Wie sieht Dein Leben heute aus? Hast Du Kinder?
Die Krankheit hat mich stark gemacht!
Ich nehme vieles gelassener hin. Die Freude hingegen als Geschenk.
Und ich bin in Rekordzeit erwachsen geworden ;).
Andererseits gab es Zeiten, in denen ich arg zu kämpfen hatte. Mein Lebenslauf ist nicht nur gespickt mit Erfolgen.
Es bleibt die Angst vor zu wenig Zeit für das Leben.

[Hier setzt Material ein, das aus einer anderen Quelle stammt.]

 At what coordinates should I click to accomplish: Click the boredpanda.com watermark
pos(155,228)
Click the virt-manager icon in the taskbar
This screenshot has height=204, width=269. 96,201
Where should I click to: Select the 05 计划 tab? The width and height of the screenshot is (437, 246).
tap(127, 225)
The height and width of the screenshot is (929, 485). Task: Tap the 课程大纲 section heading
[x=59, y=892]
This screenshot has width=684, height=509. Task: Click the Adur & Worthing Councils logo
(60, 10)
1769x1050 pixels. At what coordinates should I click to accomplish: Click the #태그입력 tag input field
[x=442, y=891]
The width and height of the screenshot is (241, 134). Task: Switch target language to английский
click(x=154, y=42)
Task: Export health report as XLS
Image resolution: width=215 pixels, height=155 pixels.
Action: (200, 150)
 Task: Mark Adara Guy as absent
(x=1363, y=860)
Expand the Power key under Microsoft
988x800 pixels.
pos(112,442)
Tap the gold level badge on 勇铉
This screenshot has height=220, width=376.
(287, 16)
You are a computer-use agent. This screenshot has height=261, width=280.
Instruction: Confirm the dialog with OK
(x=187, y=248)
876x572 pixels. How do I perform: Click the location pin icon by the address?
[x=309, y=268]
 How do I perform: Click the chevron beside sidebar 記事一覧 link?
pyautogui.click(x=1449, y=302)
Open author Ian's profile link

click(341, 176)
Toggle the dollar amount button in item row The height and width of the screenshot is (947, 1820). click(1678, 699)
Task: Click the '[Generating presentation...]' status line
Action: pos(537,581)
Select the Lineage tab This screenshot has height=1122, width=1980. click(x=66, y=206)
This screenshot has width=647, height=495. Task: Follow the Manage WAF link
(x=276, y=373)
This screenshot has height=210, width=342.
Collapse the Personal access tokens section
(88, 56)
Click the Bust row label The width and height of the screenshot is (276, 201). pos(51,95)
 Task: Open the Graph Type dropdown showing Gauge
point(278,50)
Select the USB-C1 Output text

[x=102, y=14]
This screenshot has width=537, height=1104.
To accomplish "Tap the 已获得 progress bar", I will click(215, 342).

Kinder habe ich (noch) keine.

Viele Grüße vom
Mistelzweig

annika1977 08.11.2008 20:42

AW: 30 Jahre nach dem Aufenthalt auf der Kinderkrebsstation
 
Hallo,

hab mich ne Weile nicht gemeldet - Sorry.
Wie wichtig Deine Worte für uns sind haben wir am Donnerstag mal wieder gemerkt.
Die Temodal Kapseln haben leider nicht gewirkt, so dss nun eine andere Therapie versucht wird. Ich hffe das wir die Kraft haben , das alles durchzustehn und Tim eine Stütze in seinem Kampf zu sein.

Liebe Grüße
Anni

Mistelzweig 18.11.2008 10:13

AW: 30 Jahre nach dem Aufenthalt auf der Kinderkrebsstation
 
Liebe Annika,

erst gestern abend habe ich wieder mal hier in`s Forum geschaut und lese Deinen traurigen Beitrag.

Es tut mir sehr leid.
Ich wünschte, ich könnte Dir Mut machen und Dich trösten.

Eines ist sicher:
Ihr seid ihm eine Stütze! :pftroest:
Denn es wird ihm sehr helfen, daß Ihr ihn in seiner Angst begleitet, zuhört und immer die Ansprechpartner für ihn seid.
Egal, was auch kommt, Ihr bleibt an seiner Seite. Bedingungslos. Wie ein Felsen.
Darauf kann er bauen.


Ich wünsche Euch viel Kraft!

Mistelzweig

annika1977 18.11.2008 10:18

AW: 30 Jahre nach dem Aufenthalt auf der Kinderkrebsstation
 
Guten Morgen,

vielen Dank für Deine unterstützenden Worte. Ich denke das Du recht hast und wir werden alles tun was in unserer Macht steht ihm die Zeit so "angenehm" wie möglich zu machen.